> _Exercise aim_
Copy each line in the data below that contains the word "computer".

> _Data to process_
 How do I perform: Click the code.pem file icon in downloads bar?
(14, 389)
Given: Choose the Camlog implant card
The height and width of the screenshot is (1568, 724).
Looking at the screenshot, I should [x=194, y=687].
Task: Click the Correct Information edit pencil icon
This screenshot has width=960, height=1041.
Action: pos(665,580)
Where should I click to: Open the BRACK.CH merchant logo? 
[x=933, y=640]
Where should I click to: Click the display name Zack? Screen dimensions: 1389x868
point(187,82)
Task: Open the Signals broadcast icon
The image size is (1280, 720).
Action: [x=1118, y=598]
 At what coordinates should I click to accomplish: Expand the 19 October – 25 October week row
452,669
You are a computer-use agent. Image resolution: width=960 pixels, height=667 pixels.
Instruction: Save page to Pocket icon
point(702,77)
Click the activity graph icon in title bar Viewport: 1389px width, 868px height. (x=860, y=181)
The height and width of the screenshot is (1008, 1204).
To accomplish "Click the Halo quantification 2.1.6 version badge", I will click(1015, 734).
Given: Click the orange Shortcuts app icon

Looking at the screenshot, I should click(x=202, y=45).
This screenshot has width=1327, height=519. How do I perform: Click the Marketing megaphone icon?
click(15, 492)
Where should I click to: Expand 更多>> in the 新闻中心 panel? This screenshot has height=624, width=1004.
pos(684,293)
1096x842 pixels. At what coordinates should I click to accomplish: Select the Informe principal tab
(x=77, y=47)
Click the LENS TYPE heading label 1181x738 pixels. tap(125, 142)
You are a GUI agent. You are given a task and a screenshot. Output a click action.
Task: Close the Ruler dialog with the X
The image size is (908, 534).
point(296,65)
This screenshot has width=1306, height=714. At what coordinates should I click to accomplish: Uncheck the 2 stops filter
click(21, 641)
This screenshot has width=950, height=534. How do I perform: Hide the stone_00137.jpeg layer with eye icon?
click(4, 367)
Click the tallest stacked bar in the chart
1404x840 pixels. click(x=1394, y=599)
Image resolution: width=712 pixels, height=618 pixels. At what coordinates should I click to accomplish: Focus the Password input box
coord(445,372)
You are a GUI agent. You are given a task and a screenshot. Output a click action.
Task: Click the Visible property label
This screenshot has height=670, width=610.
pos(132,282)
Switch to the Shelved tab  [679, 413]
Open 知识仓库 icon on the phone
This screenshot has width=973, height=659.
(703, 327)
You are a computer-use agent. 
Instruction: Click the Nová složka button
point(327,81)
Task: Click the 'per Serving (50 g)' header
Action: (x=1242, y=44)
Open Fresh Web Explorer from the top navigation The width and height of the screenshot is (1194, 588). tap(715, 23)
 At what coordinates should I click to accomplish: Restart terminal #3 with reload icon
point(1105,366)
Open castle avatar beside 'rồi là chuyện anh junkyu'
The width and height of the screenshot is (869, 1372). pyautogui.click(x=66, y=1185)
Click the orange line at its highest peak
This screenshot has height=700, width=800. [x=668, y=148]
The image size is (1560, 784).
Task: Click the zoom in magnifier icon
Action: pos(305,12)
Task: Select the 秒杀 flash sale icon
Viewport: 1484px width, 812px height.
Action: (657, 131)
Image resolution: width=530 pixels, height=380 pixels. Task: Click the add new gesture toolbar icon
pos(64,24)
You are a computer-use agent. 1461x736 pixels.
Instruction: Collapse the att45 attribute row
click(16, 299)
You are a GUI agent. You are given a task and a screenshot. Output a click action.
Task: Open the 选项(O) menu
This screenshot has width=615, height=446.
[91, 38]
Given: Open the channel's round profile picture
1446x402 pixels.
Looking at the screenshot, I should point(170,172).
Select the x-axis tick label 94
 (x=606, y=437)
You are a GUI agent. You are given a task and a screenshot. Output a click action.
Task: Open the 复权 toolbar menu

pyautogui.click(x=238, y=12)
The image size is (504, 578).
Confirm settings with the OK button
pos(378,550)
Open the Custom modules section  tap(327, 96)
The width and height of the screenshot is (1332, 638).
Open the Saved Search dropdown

> _Task answer_
You are a computer-use agent. Image resolution: width=960 pixels, height=667 pixels.
You are a computer-use agent. 
You are a computer-use agent. 1461x736 pixels.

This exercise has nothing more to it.